INSTRUCTIONS TO FOLLOW: Carry on the blog post about Simon's stay at St Lukes Hospice, starting right after its last sentence.

The Final Chapter

It’s so strange that I see the date of the last blog and how much changed so very quickly. The date I posted “Planning the End” was the day that Simon was admitted to St Lukes Hospice in Plymouth.

He had not wanted to go into a Hospice or Hospital, but this decision was abruptly taken out of our hands by Simon contracting pneumonia and the oxygen levels we could supply for him at home we not enough to sustain him. He left the house via ambulance, blue lights, sirens, the lot, he certainly told everyone he was going somewhere and again I was left standing on our road as the ambulance left, for me to follow.

We didn’t at that time know how things were going to unfold, his first night in the Hospice I was told they did not expect him to live through the night, but in true Simon style he did. I stayed with him day and night for the first 4 days, not wanting to leave him for any length of time (I only did to shower at home, change clothes etc).

I am unsure why we were so scared of Simon being under the care of the Hospice as an inpatient, but the care for both of us was exceptional. Now people use the word “angels” frequently when describing people in the care sector, I do not want to be flippant in any way when describing the staff members at St Lukes (but I am not sure I can do them justice either). Simon received just unbelievable care, from daily washing and shaving, staff available when needed, ice cream any time of the day, and trust me Simon has ice cream for breakfast. I was provided with a bed and meals, family were provided with hot drinks throughout the day.

Records from a data source:
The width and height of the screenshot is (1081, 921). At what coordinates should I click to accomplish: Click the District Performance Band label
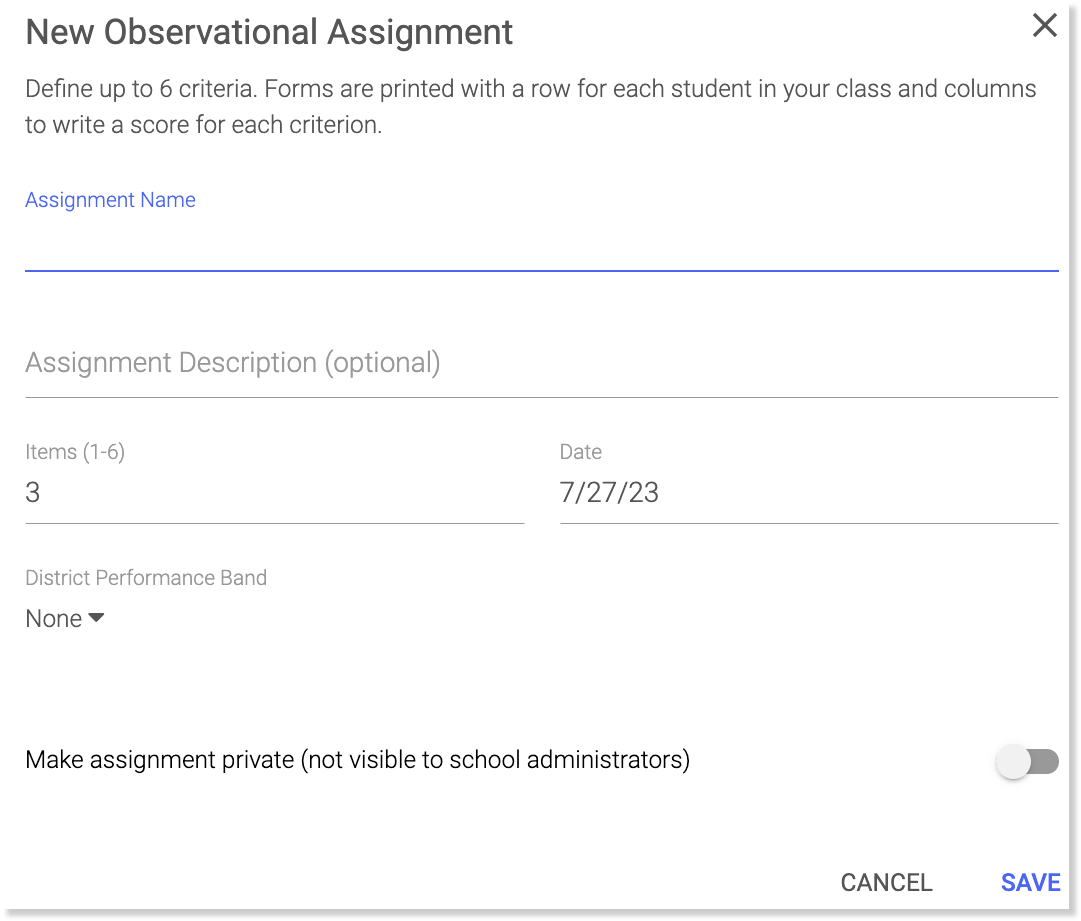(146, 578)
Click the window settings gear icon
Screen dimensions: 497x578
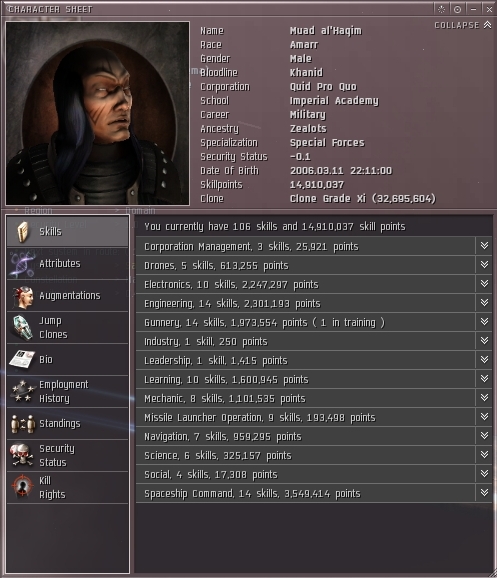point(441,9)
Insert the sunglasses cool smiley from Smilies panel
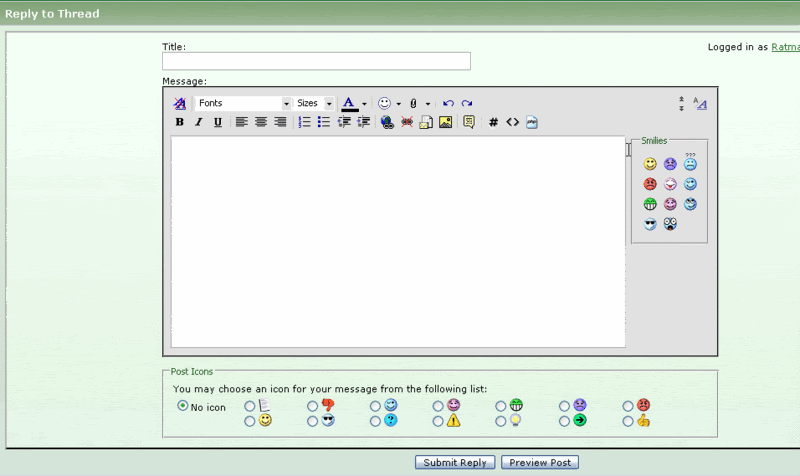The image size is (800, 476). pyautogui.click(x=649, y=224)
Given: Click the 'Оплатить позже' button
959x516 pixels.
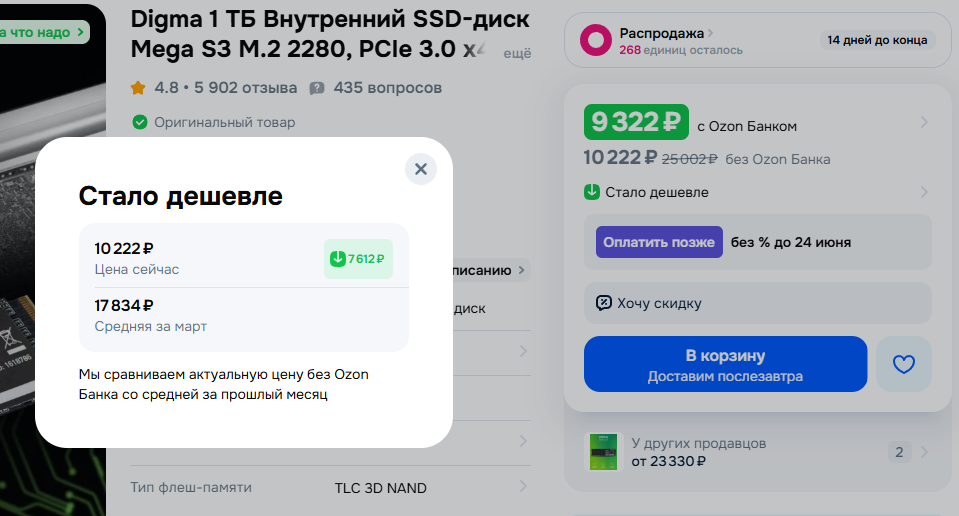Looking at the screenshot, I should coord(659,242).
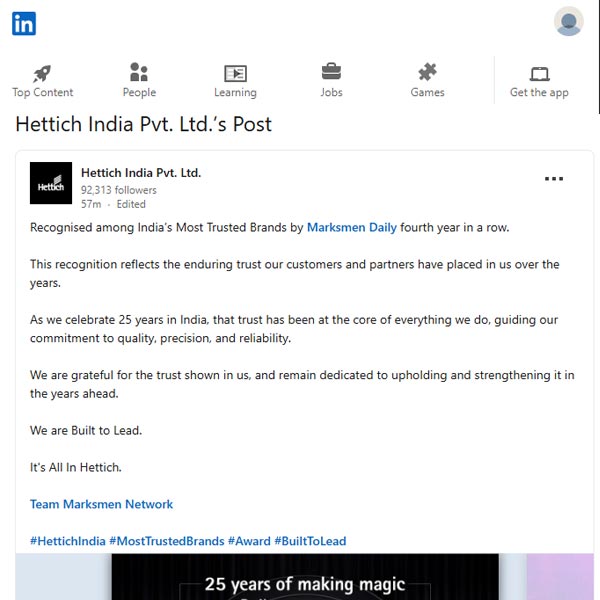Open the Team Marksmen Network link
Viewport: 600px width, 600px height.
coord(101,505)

EXERCISE RESPONSE:
For the first week Simon saw Merryn and Jack, and his niece Tamsin, he then decided he didn’t want to see anyone, except myself. This was difficult to manage as family wanted to see him, but I had to abide by his wishes for him to work through things. He gave us some scares at this time, and I could see he was getting weaker every day. His spirit however stayed the same, he wanted to know if he could get home, in his words only for an hour, this dream was never taken from him, but he knew the truth.

We had great conversations, and a lot of poignant ones too, we said everything we needed to say to each other at those times, listened to music, watched films and had periods of quietness. This is time I will value forever. It was after some time that Simon was happier to see family again, I feel he had to work things out in his own mind and know that his time with us was drawing to a close. And so visits were arranged, and time with loved ones had.

On one of our many conversations Simon asked about how confused he was as to which “one of himself” he was, I asked what he meant and he went on to explain there he could see himself, the unwell Simon but there was also present a healthy version of himself. I explained to him that the healthy version of himself was his heavenly version, and that when he was ready he just had to step towards that version of himself, where pain and sickness would leave him. I told him I would then take care of the unwell version of himself, he asked me to promise, which I of course said yes.

Simon after three weeks in the Hospice wanted to see family again, and so we arranged for the family and Simons closest friend to see him. He was on great form for these visits, and was a time that we will all value. Following the busy days of seeing people Simon and I had a quiet day, we watched Mrs Doubtfire (for the millionth time) and were just together. That night , on the 26th September Simon left this world, and my world fell apart. For four years we have documented our lives, we have laid everything bare, have told you all this day was coming, but nothing prepares you for it when it comes.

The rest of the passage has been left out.